Seeing that the simulation we are using is Carla, it would be a good start to find some Carla related datasets for a vehicle driving autonomously following a road. But such specific dataset is difficult to find when we narrow down the datasets to only the ones from Carla simulator. As of now, we have found a dataset that gives us the image and the steering angle needed for making a vehicle to follow the road.

Examples images from the dataset.

Further research will be made in order to either search a better suited dataset for the objective at hand right now, or create our own dataset by driving the vehicle in Carla with the controller that we created on the third week.
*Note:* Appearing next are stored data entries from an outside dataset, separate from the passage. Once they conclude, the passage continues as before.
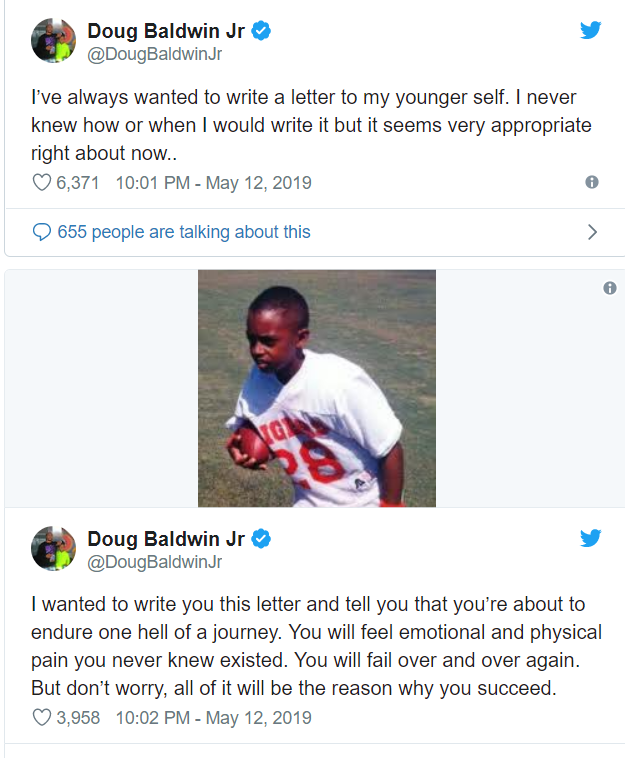Click the Twitter bird icon on first tweet

(x=590, y=30)
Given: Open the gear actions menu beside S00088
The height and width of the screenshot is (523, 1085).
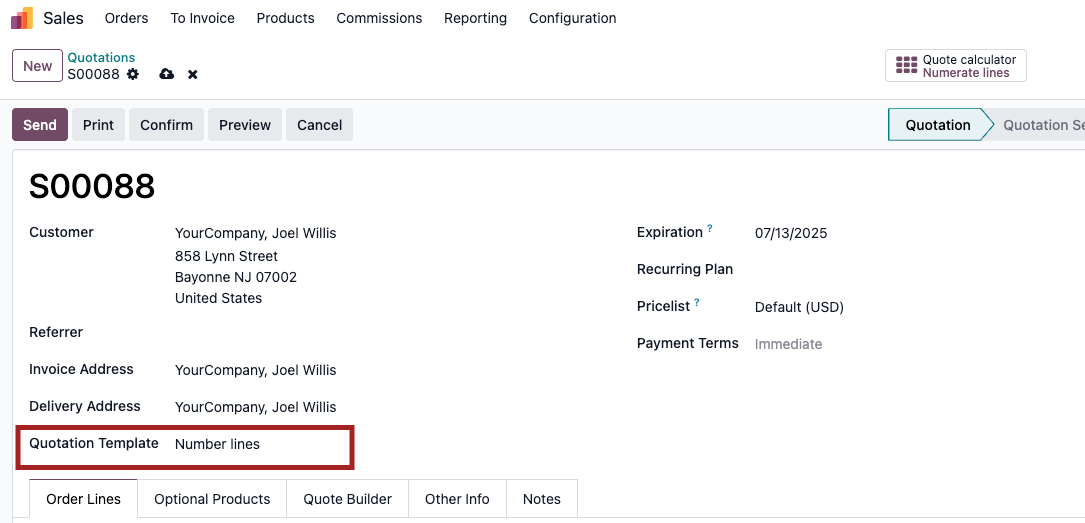Looking at the screenshot, I should 133,74.
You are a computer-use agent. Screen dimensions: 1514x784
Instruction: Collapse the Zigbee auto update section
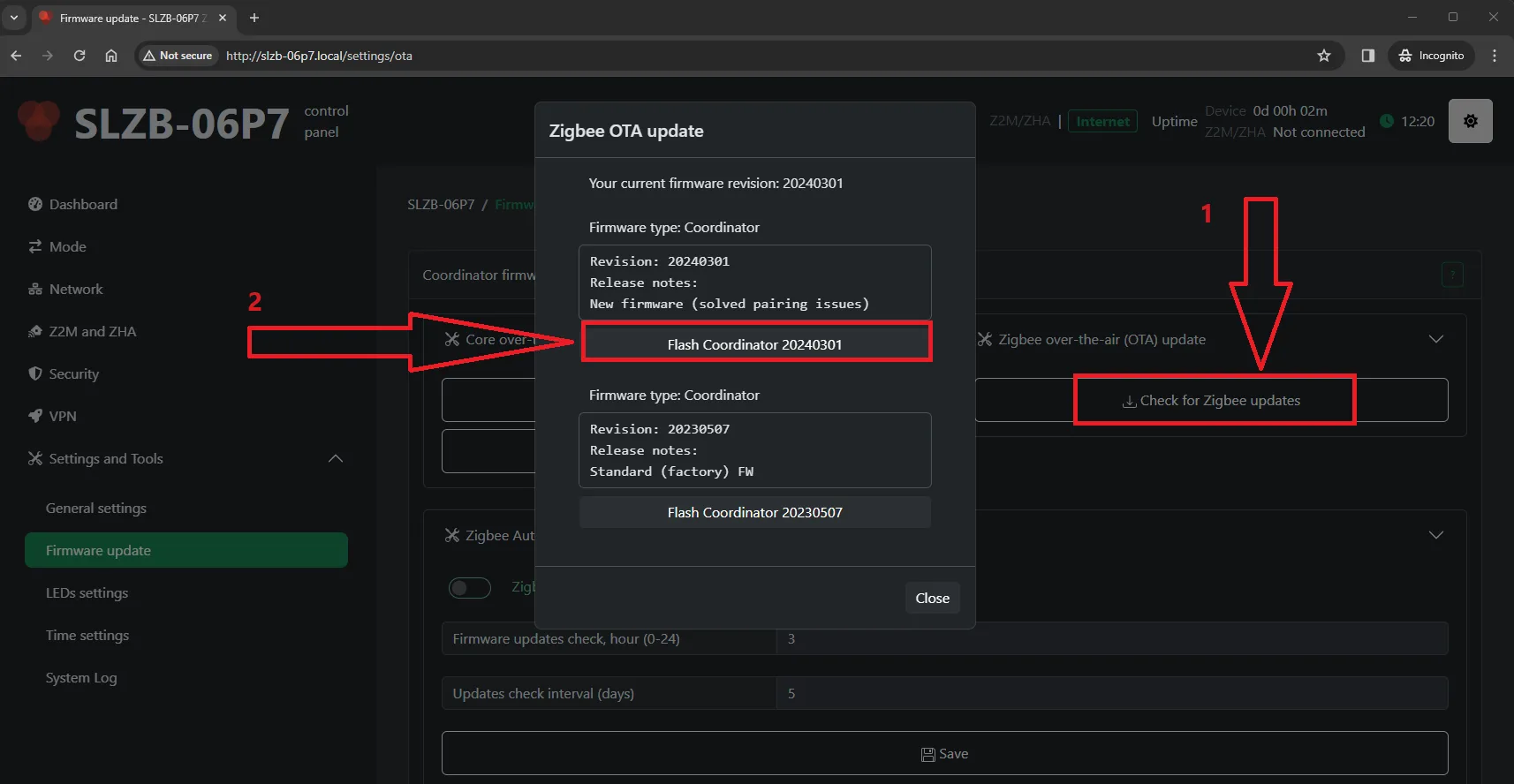(1435, 535)
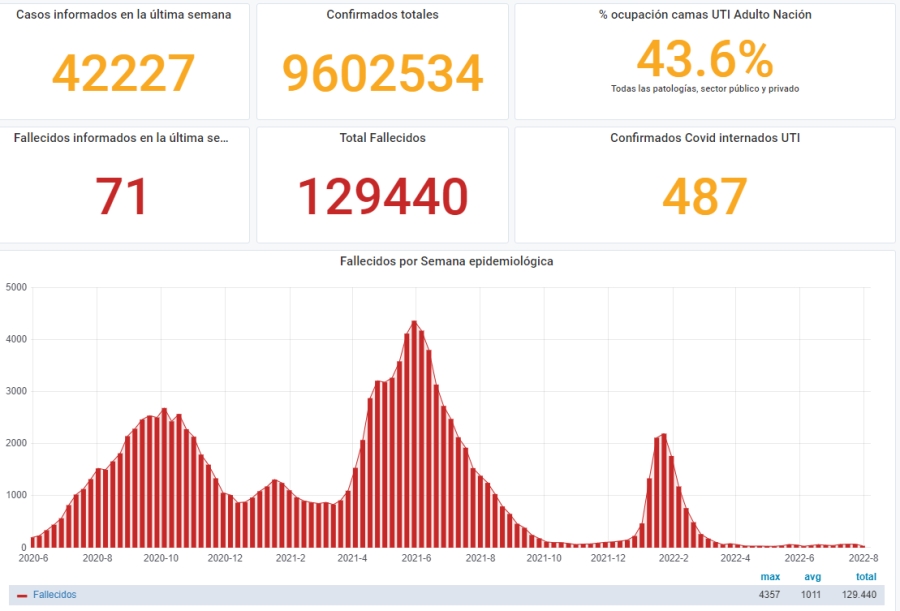Open the truncated 'Fallecidos informados en la última se...' title
Screen dimensions: 900x611
(x=122, y=138)
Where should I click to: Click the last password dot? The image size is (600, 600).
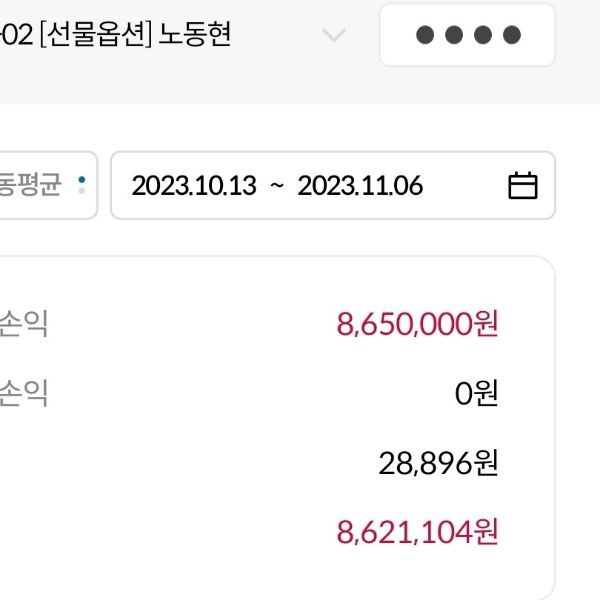[x=512, y=35]
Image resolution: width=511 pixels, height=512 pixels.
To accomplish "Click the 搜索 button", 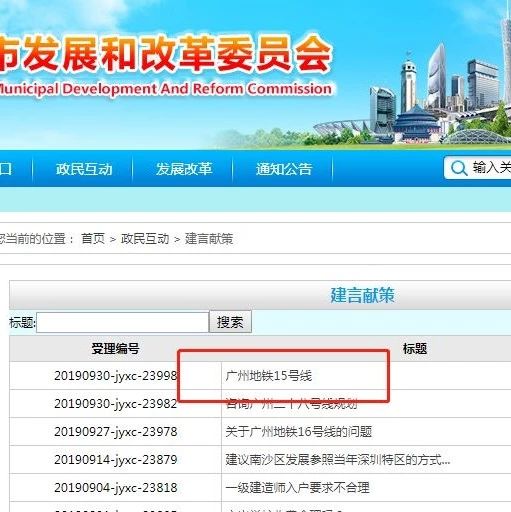I will click(230, 322).
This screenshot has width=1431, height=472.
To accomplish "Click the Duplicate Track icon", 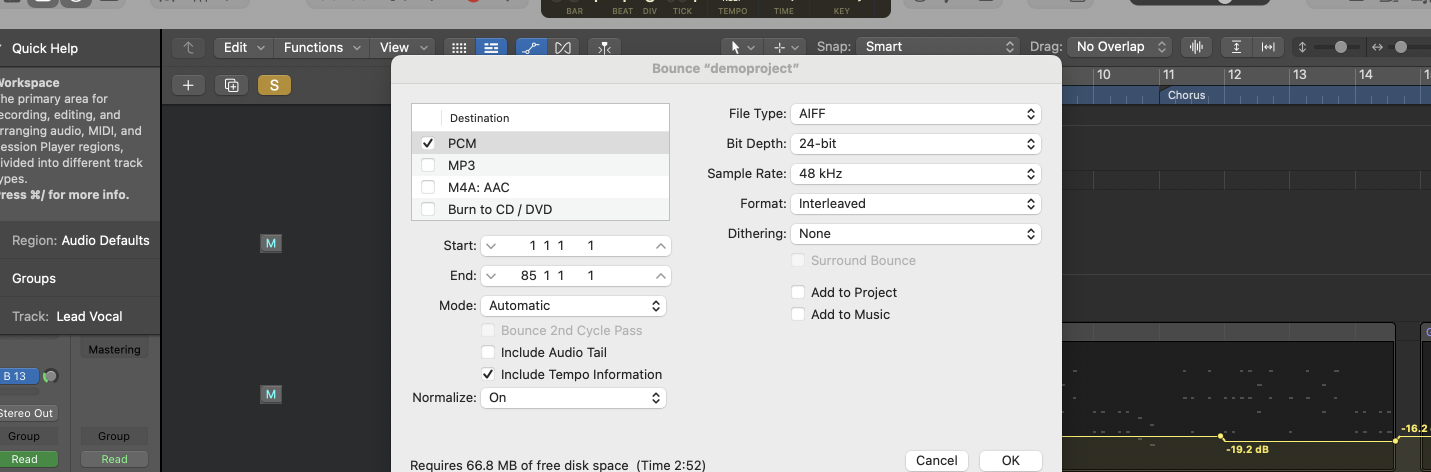I will click(231, 85).
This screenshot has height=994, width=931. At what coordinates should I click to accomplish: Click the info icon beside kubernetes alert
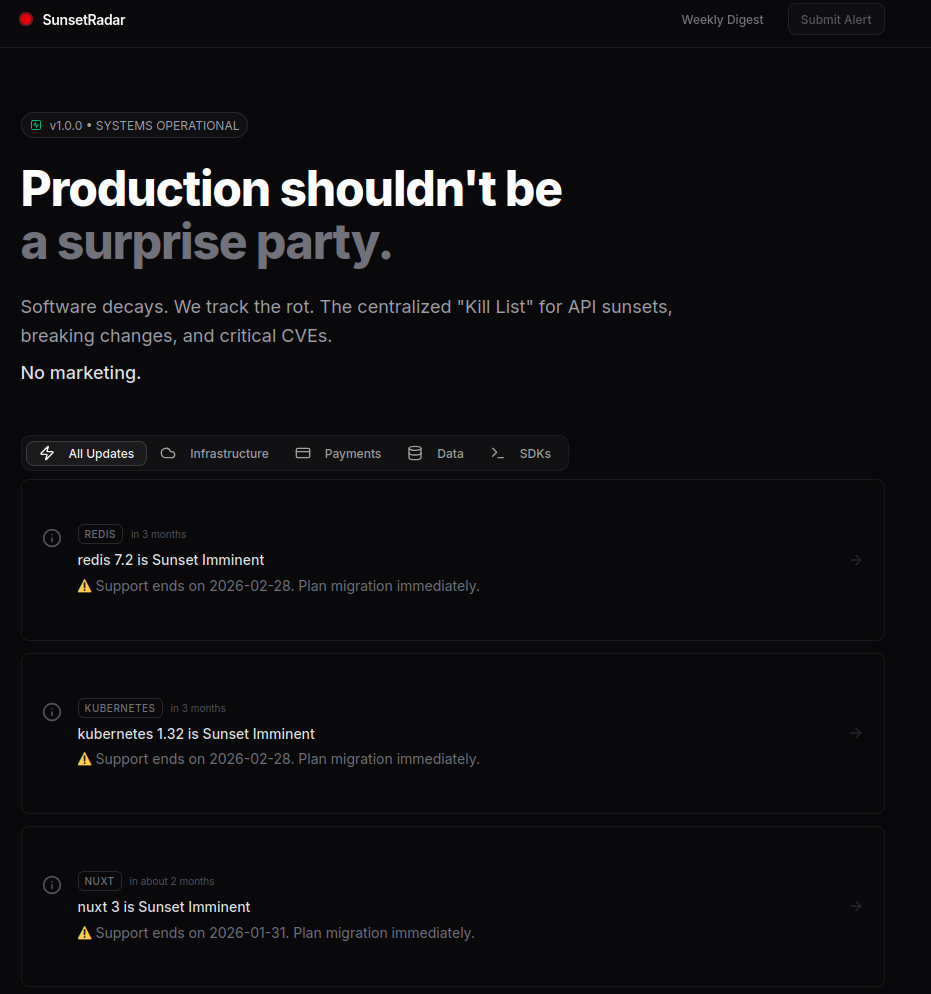click(x=52, y=712)
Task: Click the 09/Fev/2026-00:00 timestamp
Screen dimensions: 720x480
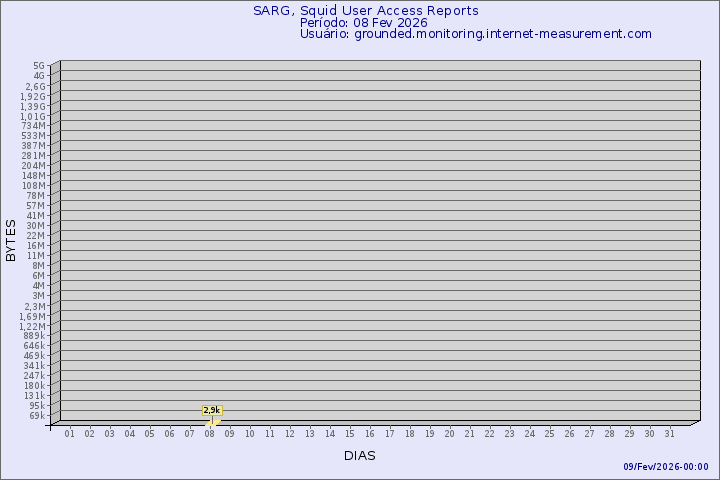Action: click(666, 467)
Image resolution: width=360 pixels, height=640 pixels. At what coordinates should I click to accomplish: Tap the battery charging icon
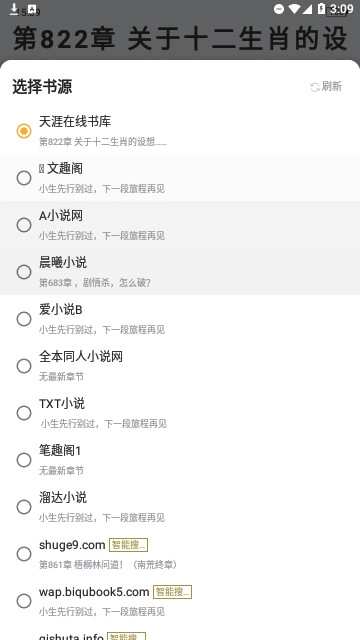pos(321,9)
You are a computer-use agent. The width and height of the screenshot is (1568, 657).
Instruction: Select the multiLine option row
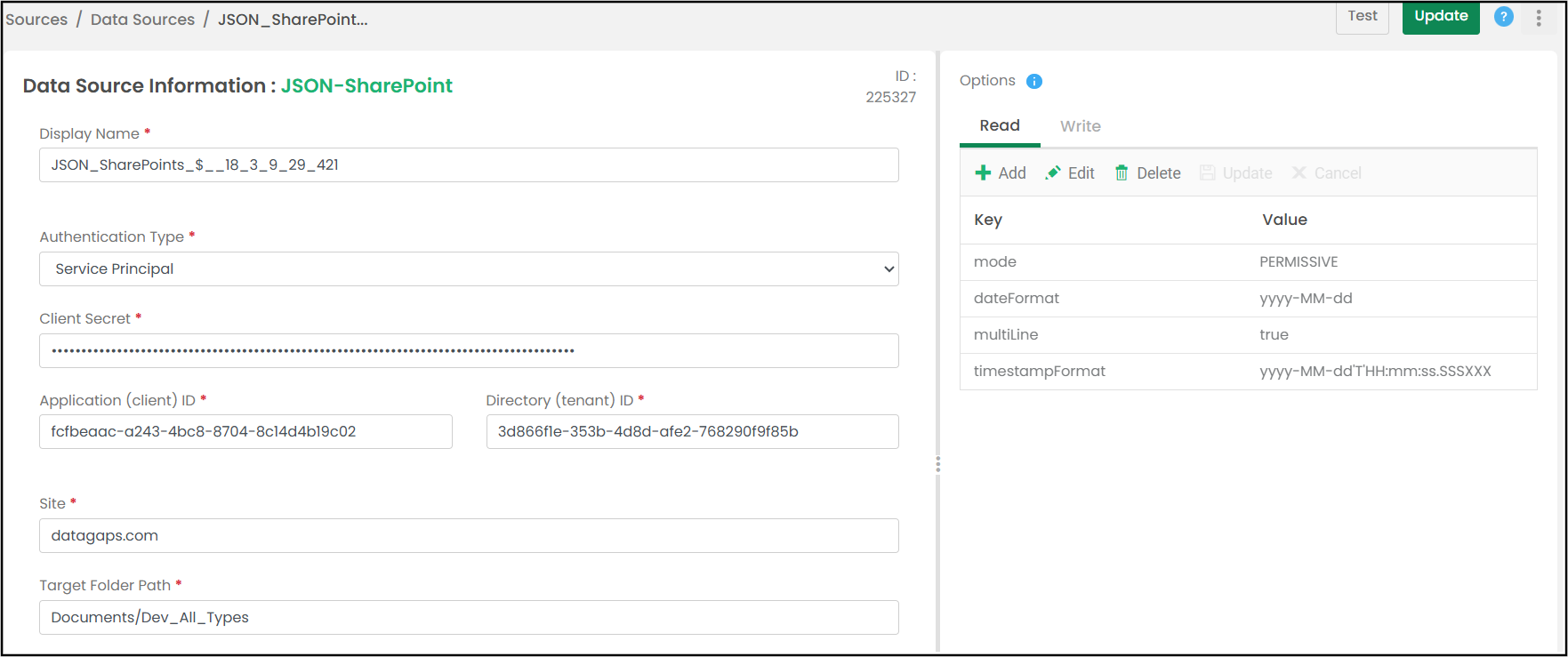[x=1249, y=335]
One more task that we needed to tackle this week was either if we could retrieve more information from the simulation or not. Given that we can already extract RGB images from camera sensor, how many more sensors are available for us in the Carla Simulation. Because we are playing with a pretty old version of Carla, many usefull sensors are not yet available for us, but we can still have access to a LIDAR sensor and the location (x, y, z) of the car in the 3D world. By ignoring for now the simplicity to obtain the location of the car, we try to focus on the LIDAR, how to configure it and wether the adquisition of the cloud points is good or not.

RGB image and LIDAR cloud points for the same frame in the simulation

Given my low understanding of how to treat LIDAR cloud points, I will need to experiment with it further more, but as of now, we have augmented the quantity of sensors that we can retrieve from the Carla Simulator.